Do not hesitate to contact info stat if you would like to discuss this topic further, or to obtain the data free of charge.

 jlocke at 13:26:14
Re apartment or flat in a duplex, I've read that guide, but what about secondary suites in a single-family home. How do they get classified?

 Jeff Randle at 13:29:27
Hi jlocke,
If the secondary suite in a single-family home is arranged either above or below the other dwelling, a common example being a basement apartment, then both dwellings would be classified as apartments in a duplex.

 Stephanie.Quigg at 13:19:30
In The Daily, Age and sex, and type of dwelling data: Key results from the 2016 Census, it is noted that "British Columbia has had the highest life expectancy among the provinces and territories, as well as lower fertility." What is the specific reference for this information/What data product shows this information for all provinces?

 André Lebel at 13:30:36
Hi,
Please refer to the fertility and mortality section of the latest analysis in our Report on the Demographic Situation in Canada.
The latest life expectancy and fertility are available here for your review.

 nnasrallah at 13:10:24
When would you release corresponding PUMF/Master data micro files please?

 Sandrine LeVasseur at 13:31:56
Hello,
That date has not been set yet. The PUMF would almost certainly not be published before 2018. You must understand that there are several steps we must take to properly protect the confidentiality of users' responses.
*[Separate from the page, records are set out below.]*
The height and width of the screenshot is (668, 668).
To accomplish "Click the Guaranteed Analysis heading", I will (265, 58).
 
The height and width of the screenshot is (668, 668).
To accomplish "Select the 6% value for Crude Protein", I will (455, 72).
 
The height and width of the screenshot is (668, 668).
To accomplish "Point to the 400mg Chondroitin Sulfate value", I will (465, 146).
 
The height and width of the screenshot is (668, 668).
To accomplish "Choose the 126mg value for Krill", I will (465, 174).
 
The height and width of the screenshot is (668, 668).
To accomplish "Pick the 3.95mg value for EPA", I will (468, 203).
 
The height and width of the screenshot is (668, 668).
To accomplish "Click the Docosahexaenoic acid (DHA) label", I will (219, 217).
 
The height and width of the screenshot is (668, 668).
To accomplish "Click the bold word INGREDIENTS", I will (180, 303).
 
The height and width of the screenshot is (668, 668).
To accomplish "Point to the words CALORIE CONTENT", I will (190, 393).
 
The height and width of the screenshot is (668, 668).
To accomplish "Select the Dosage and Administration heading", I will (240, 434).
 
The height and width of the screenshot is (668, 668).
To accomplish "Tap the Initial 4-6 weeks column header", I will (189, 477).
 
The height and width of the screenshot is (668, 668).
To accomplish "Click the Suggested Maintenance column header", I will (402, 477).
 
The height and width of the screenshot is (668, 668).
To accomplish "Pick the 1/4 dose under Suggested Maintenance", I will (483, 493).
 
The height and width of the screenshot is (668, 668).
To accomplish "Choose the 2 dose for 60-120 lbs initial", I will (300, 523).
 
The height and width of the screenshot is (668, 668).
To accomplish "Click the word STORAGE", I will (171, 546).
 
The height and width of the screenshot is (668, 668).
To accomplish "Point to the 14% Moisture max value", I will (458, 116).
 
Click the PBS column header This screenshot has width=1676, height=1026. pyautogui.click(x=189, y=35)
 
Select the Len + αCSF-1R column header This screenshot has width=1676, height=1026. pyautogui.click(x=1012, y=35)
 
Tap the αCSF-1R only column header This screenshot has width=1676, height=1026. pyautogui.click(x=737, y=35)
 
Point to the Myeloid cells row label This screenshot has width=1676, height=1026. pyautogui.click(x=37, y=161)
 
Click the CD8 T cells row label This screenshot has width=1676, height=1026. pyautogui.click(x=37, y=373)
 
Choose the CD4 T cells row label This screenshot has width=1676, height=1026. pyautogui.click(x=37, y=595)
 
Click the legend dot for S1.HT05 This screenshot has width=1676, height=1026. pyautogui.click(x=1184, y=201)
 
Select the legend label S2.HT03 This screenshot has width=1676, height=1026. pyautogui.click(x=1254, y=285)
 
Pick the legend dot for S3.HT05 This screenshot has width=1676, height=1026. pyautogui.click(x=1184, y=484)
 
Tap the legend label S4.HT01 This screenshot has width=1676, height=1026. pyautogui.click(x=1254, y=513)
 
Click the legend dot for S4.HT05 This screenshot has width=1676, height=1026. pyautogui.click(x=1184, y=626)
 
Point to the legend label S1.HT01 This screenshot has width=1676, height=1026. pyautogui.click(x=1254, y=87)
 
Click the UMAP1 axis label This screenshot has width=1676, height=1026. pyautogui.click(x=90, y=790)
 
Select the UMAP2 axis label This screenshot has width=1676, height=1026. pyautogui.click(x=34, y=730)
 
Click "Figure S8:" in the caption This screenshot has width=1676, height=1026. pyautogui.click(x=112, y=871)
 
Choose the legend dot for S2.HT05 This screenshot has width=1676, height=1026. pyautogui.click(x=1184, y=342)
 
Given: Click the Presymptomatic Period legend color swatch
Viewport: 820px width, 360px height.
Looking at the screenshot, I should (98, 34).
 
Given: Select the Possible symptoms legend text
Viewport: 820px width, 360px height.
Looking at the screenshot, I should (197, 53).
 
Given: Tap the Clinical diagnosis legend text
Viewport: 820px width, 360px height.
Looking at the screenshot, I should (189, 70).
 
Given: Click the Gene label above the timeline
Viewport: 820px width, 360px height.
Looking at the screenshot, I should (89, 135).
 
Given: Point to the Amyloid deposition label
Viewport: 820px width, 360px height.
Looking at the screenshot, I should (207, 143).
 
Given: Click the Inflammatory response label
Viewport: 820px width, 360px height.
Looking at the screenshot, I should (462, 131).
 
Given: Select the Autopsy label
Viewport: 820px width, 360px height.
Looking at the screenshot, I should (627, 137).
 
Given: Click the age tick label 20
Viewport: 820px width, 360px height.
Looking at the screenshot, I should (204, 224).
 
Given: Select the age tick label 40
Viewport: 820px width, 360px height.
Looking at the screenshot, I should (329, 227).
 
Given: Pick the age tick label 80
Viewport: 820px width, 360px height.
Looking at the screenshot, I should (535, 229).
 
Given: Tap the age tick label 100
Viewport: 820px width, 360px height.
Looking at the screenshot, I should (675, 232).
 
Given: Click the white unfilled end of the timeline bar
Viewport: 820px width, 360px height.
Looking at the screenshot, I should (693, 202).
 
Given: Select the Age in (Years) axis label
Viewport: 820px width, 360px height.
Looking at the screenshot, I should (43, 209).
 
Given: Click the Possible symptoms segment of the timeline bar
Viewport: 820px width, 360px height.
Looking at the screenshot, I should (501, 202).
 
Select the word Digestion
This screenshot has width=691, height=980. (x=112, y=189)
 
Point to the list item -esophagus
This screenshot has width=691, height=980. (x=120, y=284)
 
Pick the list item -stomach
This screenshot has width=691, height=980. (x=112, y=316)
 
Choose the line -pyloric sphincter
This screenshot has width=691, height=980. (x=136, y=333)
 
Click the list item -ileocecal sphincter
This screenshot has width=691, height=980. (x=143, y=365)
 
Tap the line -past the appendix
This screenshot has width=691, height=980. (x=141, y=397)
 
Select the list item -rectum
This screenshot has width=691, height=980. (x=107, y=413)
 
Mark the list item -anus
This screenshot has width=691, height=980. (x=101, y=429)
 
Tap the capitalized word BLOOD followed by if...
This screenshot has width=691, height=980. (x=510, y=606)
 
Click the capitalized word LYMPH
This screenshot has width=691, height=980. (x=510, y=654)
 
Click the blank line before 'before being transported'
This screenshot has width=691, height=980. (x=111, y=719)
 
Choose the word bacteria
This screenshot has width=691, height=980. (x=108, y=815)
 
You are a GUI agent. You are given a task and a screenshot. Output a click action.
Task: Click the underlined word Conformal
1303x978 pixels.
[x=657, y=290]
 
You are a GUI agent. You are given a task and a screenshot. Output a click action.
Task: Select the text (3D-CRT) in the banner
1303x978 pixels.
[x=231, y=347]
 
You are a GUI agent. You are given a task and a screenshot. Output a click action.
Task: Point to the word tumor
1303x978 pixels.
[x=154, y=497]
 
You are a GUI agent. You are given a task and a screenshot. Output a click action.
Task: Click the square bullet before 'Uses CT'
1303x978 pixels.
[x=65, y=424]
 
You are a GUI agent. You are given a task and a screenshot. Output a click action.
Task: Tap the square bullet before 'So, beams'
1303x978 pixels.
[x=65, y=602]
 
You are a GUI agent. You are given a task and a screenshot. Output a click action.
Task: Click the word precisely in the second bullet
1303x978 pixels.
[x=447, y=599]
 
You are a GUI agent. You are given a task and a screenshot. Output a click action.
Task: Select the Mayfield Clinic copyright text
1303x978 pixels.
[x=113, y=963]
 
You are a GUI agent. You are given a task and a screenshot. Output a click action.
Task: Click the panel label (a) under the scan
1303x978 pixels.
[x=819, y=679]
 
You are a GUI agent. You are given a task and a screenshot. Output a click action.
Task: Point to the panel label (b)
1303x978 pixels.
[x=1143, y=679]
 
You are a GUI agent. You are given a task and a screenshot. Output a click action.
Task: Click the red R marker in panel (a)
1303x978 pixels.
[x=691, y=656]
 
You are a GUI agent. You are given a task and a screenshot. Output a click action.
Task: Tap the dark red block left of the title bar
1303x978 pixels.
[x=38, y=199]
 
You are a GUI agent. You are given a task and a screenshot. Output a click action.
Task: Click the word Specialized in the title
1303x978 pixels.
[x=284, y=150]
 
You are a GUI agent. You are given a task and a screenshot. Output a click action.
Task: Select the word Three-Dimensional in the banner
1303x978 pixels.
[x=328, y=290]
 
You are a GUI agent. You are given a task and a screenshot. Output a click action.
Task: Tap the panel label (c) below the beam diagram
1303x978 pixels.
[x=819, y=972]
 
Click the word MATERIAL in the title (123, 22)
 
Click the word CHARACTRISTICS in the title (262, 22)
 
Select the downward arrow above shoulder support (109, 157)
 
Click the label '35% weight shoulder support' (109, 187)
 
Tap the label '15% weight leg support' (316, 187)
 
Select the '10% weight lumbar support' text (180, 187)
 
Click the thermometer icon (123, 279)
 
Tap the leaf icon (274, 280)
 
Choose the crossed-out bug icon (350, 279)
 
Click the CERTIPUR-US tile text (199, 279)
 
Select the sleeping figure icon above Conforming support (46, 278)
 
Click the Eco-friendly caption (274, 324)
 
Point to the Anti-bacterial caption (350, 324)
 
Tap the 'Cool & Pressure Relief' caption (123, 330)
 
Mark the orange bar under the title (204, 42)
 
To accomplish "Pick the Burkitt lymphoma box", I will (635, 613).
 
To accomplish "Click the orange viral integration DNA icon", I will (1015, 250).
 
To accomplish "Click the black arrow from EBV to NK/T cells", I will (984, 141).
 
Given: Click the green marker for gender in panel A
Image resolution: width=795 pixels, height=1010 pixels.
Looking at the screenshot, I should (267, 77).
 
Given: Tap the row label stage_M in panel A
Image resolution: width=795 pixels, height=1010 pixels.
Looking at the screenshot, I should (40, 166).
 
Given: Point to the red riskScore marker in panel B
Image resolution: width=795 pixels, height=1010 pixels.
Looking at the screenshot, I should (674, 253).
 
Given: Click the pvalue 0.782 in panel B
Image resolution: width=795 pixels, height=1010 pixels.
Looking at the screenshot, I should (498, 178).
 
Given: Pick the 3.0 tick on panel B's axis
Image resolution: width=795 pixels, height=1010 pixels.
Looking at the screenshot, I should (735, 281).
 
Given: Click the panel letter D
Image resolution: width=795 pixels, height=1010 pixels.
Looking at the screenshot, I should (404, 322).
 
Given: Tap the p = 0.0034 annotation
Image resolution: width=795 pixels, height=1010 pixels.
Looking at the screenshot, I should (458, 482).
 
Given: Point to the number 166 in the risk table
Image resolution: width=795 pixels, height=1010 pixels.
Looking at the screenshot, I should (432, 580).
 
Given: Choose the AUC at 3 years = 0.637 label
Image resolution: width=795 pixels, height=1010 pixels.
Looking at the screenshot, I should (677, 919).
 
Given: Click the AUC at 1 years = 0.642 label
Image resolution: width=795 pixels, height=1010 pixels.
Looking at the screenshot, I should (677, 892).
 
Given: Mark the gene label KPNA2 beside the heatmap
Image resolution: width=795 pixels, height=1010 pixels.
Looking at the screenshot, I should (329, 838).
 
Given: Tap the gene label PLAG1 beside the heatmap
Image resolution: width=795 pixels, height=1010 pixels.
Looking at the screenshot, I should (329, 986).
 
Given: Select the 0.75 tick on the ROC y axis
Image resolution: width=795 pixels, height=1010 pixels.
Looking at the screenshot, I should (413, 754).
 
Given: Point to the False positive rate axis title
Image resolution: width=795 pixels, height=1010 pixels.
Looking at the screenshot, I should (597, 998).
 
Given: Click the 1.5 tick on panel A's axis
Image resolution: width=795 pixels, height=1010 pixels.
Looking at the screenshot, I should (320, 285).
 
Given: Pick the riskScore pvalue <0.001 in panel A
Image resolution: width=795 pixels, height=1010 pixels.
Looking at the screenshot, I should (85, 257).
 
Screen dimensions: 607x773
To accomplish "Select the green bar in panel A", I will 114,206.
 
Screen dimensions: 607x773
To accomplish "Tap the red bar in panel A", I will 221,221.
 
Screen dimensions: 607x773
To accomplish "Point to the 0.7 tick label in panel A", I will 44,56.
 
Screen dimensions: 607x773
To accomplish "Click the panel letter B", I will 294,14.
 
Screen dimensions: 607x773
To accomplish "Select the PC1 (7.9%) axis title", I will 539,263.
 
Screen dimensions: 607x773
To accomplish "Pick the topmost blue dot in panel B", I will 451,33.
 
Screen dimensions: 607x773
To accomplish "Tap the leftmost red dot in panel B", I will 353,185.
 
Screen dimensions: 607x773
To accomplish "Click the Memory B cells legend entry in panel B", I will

We hope that, in the meantime, the data tables and profiles we offer as well as the option of custom services can meet your needs.

 bethany.white at 13:07:24
Are the 2011 and 2016 census results for type of dwelling comparable? (Since dwelling characteristics are a long form questionnaire topic)

 Sandrine LeVasseur at 13:32:24
Hi,
Thanks for your interest in dwellings. The structural type of dwelling variable is collected for all private dwellings in Canada. It is not collected from the long form census questionnaire.
The structural type of dwelling concept has remained relatively stable since the 1981 Census. Though there were no changes between the 2016 and 2011 censuses, there have been some adjustments to the concepts and classifications in earlier censuses. For more information, please refer to our reference guide.
More housing characteristics will be available with the Housing release on October 25, 2017.
Structural Type of Dwelling and Collectives Reference Guide, Census of Population, 2016
Structural Type of Dwelling and Collectives Reference Guide, Census of Population, 2016
Structural Type of Dwelling and Collectives Reference Guide, Census of Population, 2016
Structural Type of Dwelling and Collectives Reference Guide, Census of Population, 2016.

 5915022 at 13:25:44
Thanks for hosting! What dwelling type are laneway houses classified under?

 Sandrine LeVasseur at 13:34:37
The dwelling type is based on the characteristic that defines the dwelling's structure. For example, the characteristic of a single-detached house is that there has open space on all sides, and no dwellings either above or below it.
There are precise definition for each dwelling type.
A laneway house is a separate dwelling unit. This means that the laneway house will get his own dwelling type. The dwelling type of the other dwelling won't change unless the dwellings are linked together. Often a laneway house fits the single-detached house definition. So as long as there is no dwellings above or below the laneway house and no dwelling attached, then it will be classified as a single-detached house (in 2016, 2011 and even before).

 Moderator at 13:32:30
The chat session is now over. Thank you for your questions and comments! If our experts did not have a chance to respond to your question, we will follow-up with you by email in the next few business days. The full transcript of this chat session will be made available on our website shortly. Have a great day!